When I was reading The Beginning of Infinity, one of the passages that stood out to me was about contradictions (emphasis mine):

Since theories can contradict each other, but there are no contradictions in reality, every problem signals that our knowledge must be flawed or inadequate. Our misconception could be about the reality we are observing or about how our perceptions are related to it, or both. (18)

There are no contradictions in reality. This statement struck me as deeply profound, but I couldn’t figure out how Deutsch knew it was true. What if there is some contradiction in reality? What if two of our theories contradict each other, and they are both true? What if no matter how much we search, we’ll never find a theory that reconciles the contradiction, because the contradiction is embedded in the fabric of reality itself?

I reached out to Deutsch on Twitter for help:

His answer was rather unsatisfying. Deutsch mostly critiqued my phrasing, “on what basis can we be sure”. In critical rationalism, we are never “sure” of anything, and our knowledge does not have a “basis”. This was a fair point, but for me the question still stood: how did we know (regardless of whether we were “sure”) that there are no contradictions in reality?
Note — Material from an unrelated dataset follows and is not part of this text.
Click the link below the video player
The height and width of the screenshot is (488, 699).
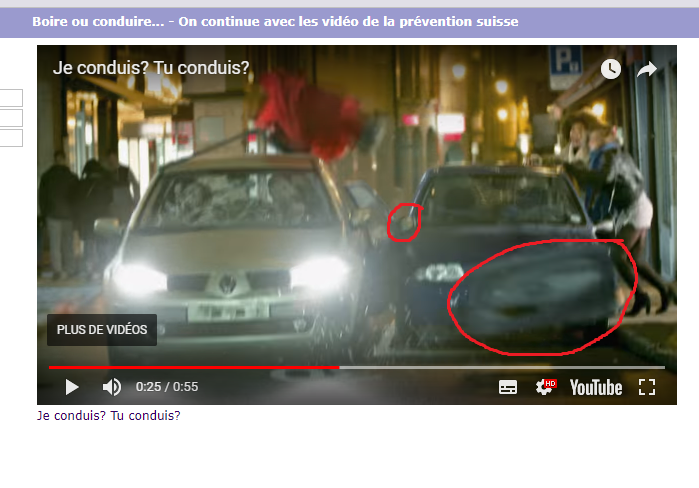(108, 415)
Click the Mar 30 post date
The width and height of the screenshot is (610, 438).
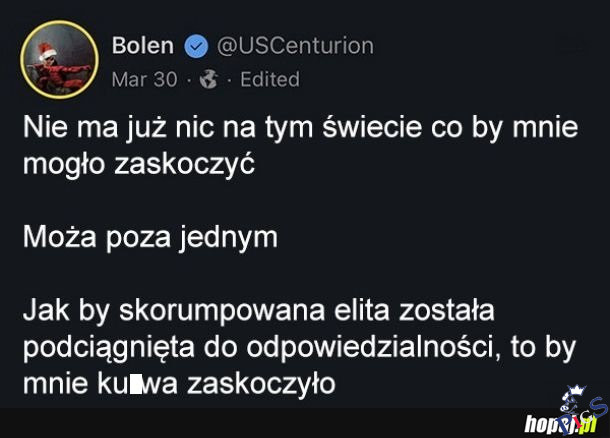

Is this an empirical claim? A metaphysical claim? Is “there are contradictions in reality” a bad explanation?

Months after finishing his book, I think I’ve figured out what Deutsch meant. It’s not as profound as I initially thought. “There are no contradictions in reality” is really just a reflection of our definition of “contradiction”. A contradiction is something that is logically impossible, and logic is the study of necessary truth, so “logically impossible things” are just the set of things that we currently believe could not be instantiated anywhere in reality.

Note that there are many things in reality that seem contradictory, but end up being non-contradictory upon closer inspection. One is the wave-particle duality of quantum phenomena, which seems like a paradox but is resolved by the many-worlds interpretation of quantum mechanics.¹ Another apparent contradiction is the notion of infinitesimals, which were initially derided as nonsensical (e.g. by Bishop Berkeley) but were later formalized in the hyperreal number system and nonstandard calculus.

If it turned out that there really was a contradiction in reality, then our understanding of logic and contradictions would have to be revised—clearly what we thought was a contradiction was not actually a contradiction (because it exists in reality, and contradictions cannot exist in reality!). A contradiction is, by definition, something that cannot be.²

What is the methodological implication of all this? It’s exactly what Deutsch was saying in his original quote. When we find an apparent contradiction, we should see that as a flaw in our knowledge. We should try to resolve the contradiction, either by coming up with a new theory, or finding sources of experimental error, or (more dramatically) revising our understanding of what counts as contradictory (by, e.g., formulating a new logic or number system). But we never take the contradiction to be part of reality itself.

Notes

  1. Caveat: I don’t really know what I’m talking about with this example – just going off my understanding of Deutsch’s work (e.g. Beginning of Infinity, Chapter 11).

  2. You might be thinking: if contradictions cannot exist, how can you even be talking about them? See the addendum to my other piece.